Limits of diagnosis and molecular markers for early detection of ulcerative colitis-associated colorectal neoplasia

Abstract

The incidence of colorectal neoplasia has been increasing among patients with long-standing and extensive ulcerative colitis (UC), and therefore surveillance colonoscopy has been widely recommended. However, because UC-associated neoplasia is often difficult to detect endoscopically and to discriminate from inflammatory regenerative epithelium histologically, the efficacy of current surveillance remains unsatisfactory. In order to overcome these difficulties, adjunctive modalities for diagnosing UC-associated neoplasia, chromo- and magnifying endoscopy for endoscopic diagnosis and analysis of p53 alteration for histological diagnosis have been introduced.
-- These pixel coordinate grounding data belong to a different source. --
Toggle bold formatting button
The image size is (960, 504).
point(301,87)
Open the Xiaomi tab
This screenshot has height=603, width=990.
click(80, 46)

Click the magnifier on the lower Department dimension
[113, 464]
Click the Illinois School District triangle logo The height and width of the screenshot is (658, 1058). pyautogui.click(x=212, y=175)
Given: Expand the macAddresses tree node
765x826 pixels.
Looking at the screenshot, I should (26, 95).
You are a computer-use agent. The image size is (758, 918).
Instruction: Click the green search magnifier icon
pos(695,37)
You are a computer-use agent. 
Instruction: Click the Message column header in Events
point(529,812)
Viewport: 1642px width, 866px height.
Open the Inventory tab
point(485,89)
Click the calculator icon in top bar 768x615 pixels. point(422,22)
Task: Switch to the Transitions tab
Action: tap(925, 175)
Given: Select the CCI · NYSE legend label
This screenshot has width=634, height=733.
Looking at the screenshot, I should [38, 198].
Furthermore, if it were possible to differentiate UC patients with long-standing and extensive colitis into subgroups with a high and a low risk of neoplasia, it would enable physicians to conduct more intensive surveillance with these modalities for patients at higher risk. Several molecular alterations of nonneoplastic epithelium in UC patients with neoplasia may be promising as markers for identifying individuals with UC at increased risk of neoplasia. We evaluated estrogen receptor (ER) methylation of nonneoplastic colorectal epithelium to clarify whether this epigenetic alteration can contribute to the prediction of increased neoplasia risk in UC patients and demonstrated that the ER methylation level in nonneoplastic epithelium was higher throughout the colorectum in patients with neoplasia than in those without. These results suggest that analysis of ER gene methylation may be potentially useful for identifying individuals at increased risk of neoplasia among patients with long-standing and extensive UC.